6) "what to wear when fat"

Here are our answers, plus some tips on how to find solutions to similar quandaries:

1) Yes, please wear green eye shadow at will. The age of Strict Eye Shadow Guidelines and Regulations is in the past. Haven't you noticed the rise of embarrassing reality television and constitutional crisis? Pretty much anything goes.

2) Bubble skirts (and dresses) have a soft, slightly inflated hem. They remind us of tulips and ballerinas, so they look sweetest with feminine footwear--slim flats and dainty heels. Just My Cup of Tea always hunts down the cutest, cheapest shoes.

3) Yes, asymmetrical hairstyles are so in right now. (For women more than for men.) Also, one-shoulder dresses and bathingsuits.

4) If the invitation says black tie, wear a black or midnight blue tuxedo if you are a man; a formal dress of any length if you are a woman. A wonderful source of accurate and witty answers to men's "500 most pressing" satorial questions and "dilemmas" is at mens.style.com, in a section authored by someone called the Style Guy.

5) Depends on whether you're going apple picking or out to dinner...Wear something nicer than you wore to the first date. Please be more specific in your letters to Jeepers.

6) Cheese doodle hats and deep fried trousers. (At our sister's wedding this past weekend, our little cousin Will suggested that when we get married, our dress should be made entirely of cigarettes.)
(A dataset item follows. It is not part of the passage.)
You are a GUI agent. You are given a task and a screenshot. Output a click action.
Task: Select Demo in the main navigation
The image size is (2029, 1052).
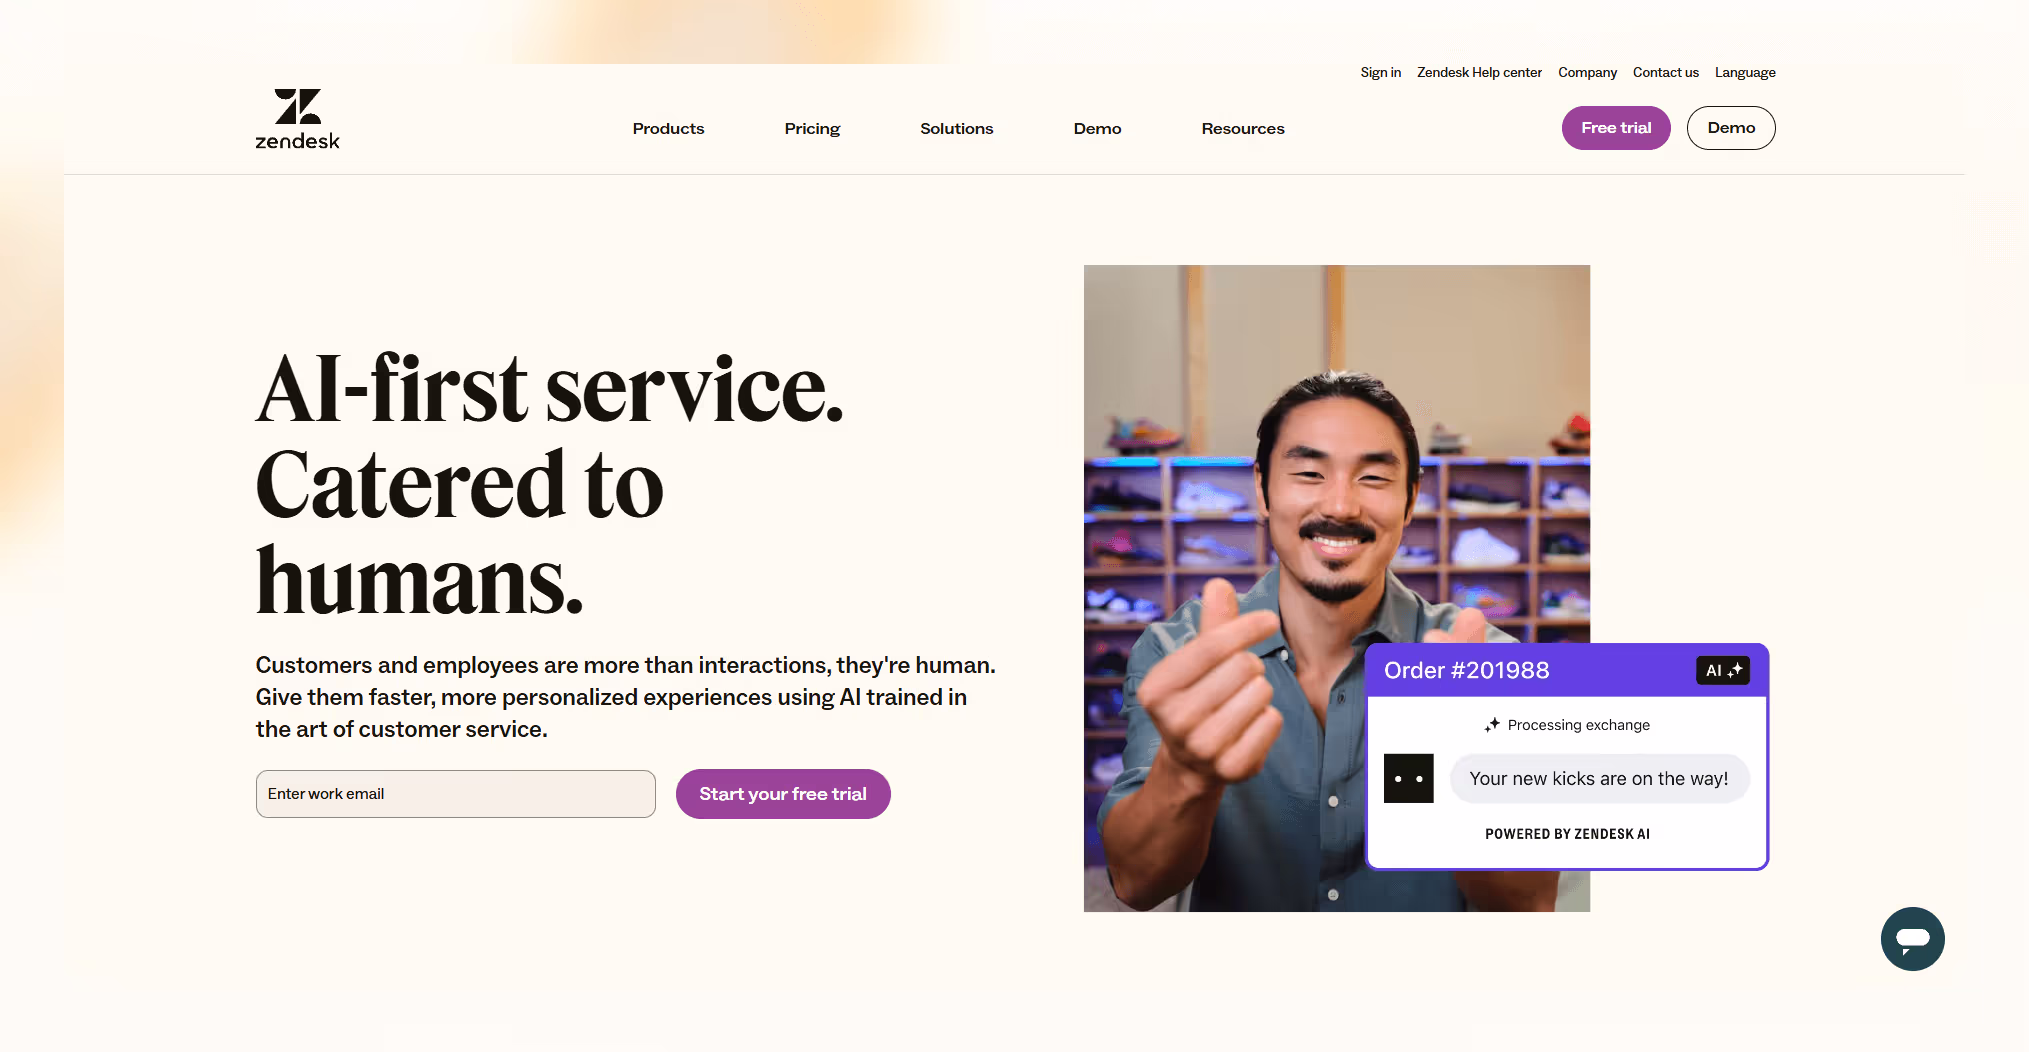pos(1097,128)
Coming up: what 2 wear in space, when 2 wear boots in summer, and a contest/search for the best Fashion Disaster Anecdotes. ("My inappropriate skirt length nearly cost me my life.")

Wednesday, May 10, 2006

Retro Angel, Kook

Dear Jeepers,

I've got a closet full of clothes. That's not my problem. My daily dilemma is which of my many outfits to grab. Do you have any advice for this very second?

Thanks,
Jeannie



Dear Jeannie,

This very second we're taking our inspiration from two relatives: Aunt Toddy (who ended up looking smashing in her black pants at the wedding, because she paired them with adorable flat strappy sandals and a weird, gorgeous cream cape blouse with giant buttons), and our cousin Ariana, who looked positively edible (and potable) all weekend. She went retro and ladylike, with a dash of bubble gum.
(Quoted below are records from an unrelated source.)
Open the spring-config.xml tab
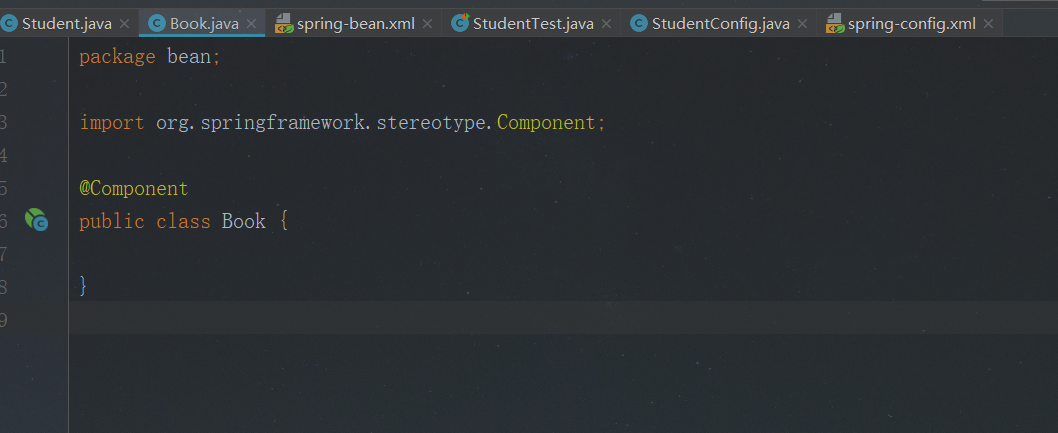Viewport: 1058px width, 433px height. click(x=912, y=24)
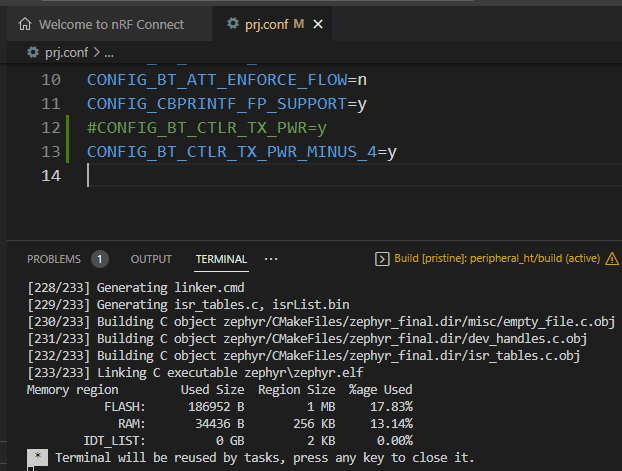Place cursor on empty line 14
The width and height of the screenshot is (622, 471).
[x=200, y=176]
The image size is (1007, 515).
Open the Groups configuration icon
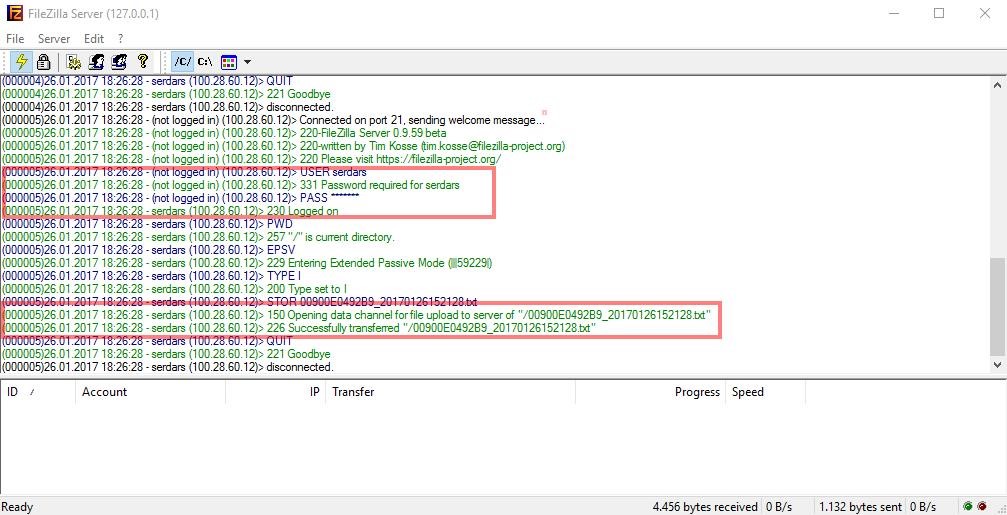pyautogui.click(x=119, y=62)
So that's our advice. Wear something ladylike and demure, then add at least one colorful or strange element, like giant earrings, or bright green clogs.

Yrs,
Jeepers

Wednesday, May 03, 2006

The UGG Incubator


Dear Jeepers,

What are some alternative uses for those out of season UGGs? Mine have been packed away in the back of closet, waiting to be taken out and worn again in the year 2036.


Jane P.


Dear Jane,

We don't think you'll have to wait thirty years to wear them again on your feet. In fact, we are wearing them this very second, as comfy slippers, while we putter around the house preparing a breakfast of pecan waffles and fresh-squeezed grapefruit juice. They protect our lower legs from kitty, who begs for food by hanging off us.
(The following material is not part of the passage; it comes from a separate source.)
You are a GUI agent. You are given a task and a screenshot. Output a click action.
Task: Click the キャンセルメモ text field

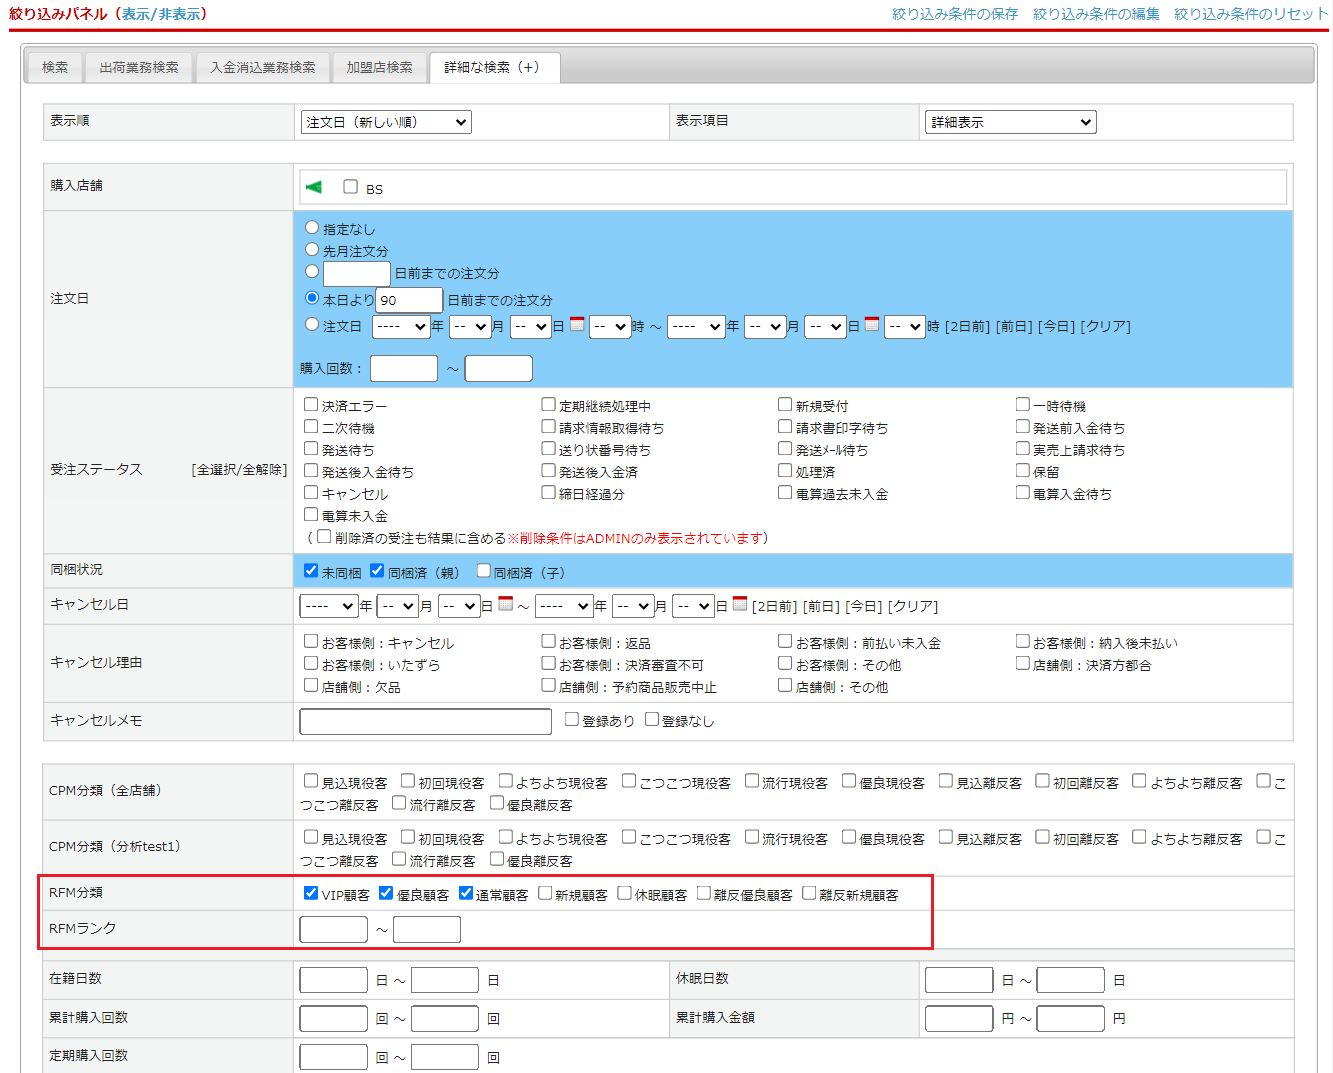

You could wear them on your way to lethal injection, too. (They give you the proper Dead Man Walking shuffling gait.) Or, wear them to milk the cows in that drafty barn, or to a seance in a haunted house. We wish UGG made panties.

Yrs,
Jeepers

Monday, May 01, 2006

A Poncho for Bloomberg


What To Wear This Very Second was featured this weekend in Metro (page 4), a free New York daily. The reporter posed the questions, we answered, in first person singular. (Would that we had been able to maintain the plural in print.)